### Set exercise 1
Translate this sentence from the Charniele Herring snapshot below into Spanish: "Plan ahead and expect success; fail to plan and expect failure."
### Set exercise 2
In the Charniele Herring snapshot below, list the foods that make up her comfort food.

### Excerpt

============

SNAPSHOT: Charniele Herring

Favorite book? The Joy Luck Club
Favorite movie? The Color Purple
Must See TV?  There is no such thing.

Comfort food? For me, it is not just one item of food, it is a combination of three things with an appropriate presentation: collard greens on cornbread and tomatoes on the side of my plate. Now that is comfort food. 

What's in your car CD player right now?  Scatchmo, Beethoven’s Fifth Symphony (the entire symphony not just the first movement), Jackie Wilson, Muddy Waters, Etta James, and Elton John.

Next journey?  Returning to Scotland.    
  
One thing people might be surprised to learn about you?  I am trained in and performed ballet for thirteen years—three years with the Virginia Ballet School & Company.

Last gift you received? A porcelain Native American doll.

Best advice you ever got? Plan ahead and expect success; fail to plan and expect failure.

If you could have dinner with any one currently living, whom would it be and why? A fellow Alexandrian, Mark Warner. 

Describe a perfect day. Spending time with my family in a place that is beautiful (with no cell phone), touring historic homes and looking at beautiful art. The day is finished with a dinner outside in a place that is surrounded by water fountains,  plants and flowers and the temperature all day is between 70-75 degrees with no humidity.

============

### Data shown

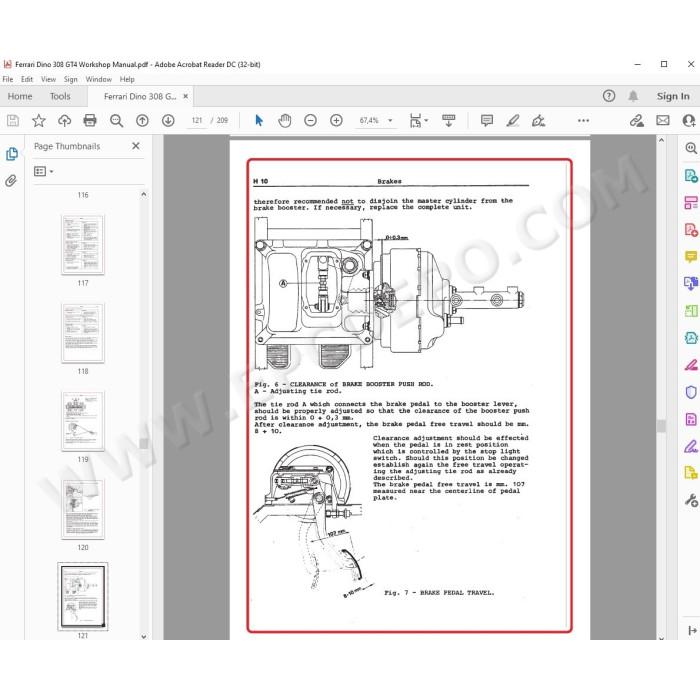Open the zoom level 67,4% dropdown

(376, 121)
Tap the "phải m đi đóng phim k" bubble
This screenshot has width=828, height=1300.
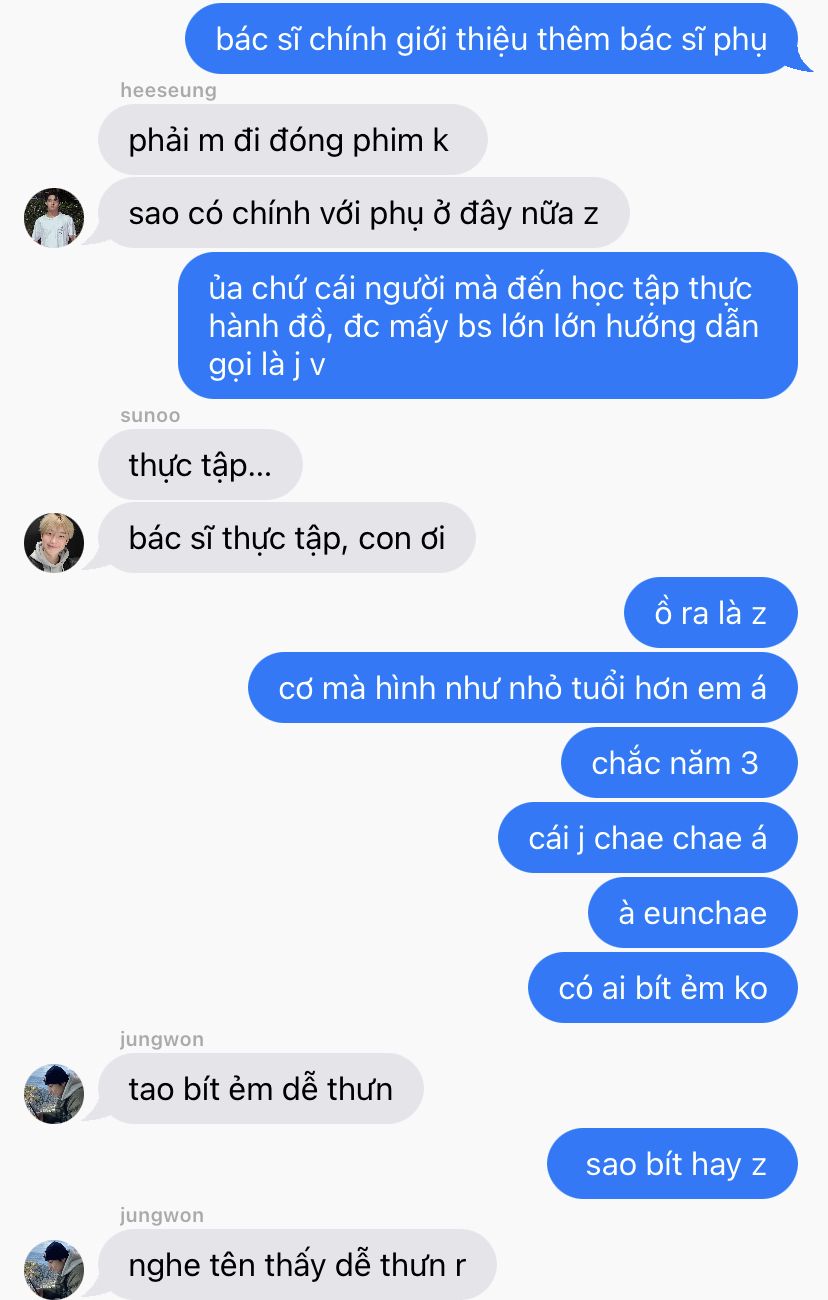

============

### Complete output 1
Planifica con antelación y espera el éxito; no planifiques y espera el fracaso.

### Complete output 2
- collard greens
- cornbread
- tomatoes